> Work to be completed: The expected output is every entry, repeated exactly.

··· Source material

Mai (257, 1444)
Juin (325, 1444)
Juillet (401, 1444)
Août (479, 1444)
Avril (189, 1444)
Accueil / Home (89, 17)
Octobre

······

> Written answer:
Mai (257, 1444)
Juin (325, 1444)
Juillet (401, 1444)
Août (479, 1444)
Avril (189, 1444)
Accueil / Home (89, 17)
Octobre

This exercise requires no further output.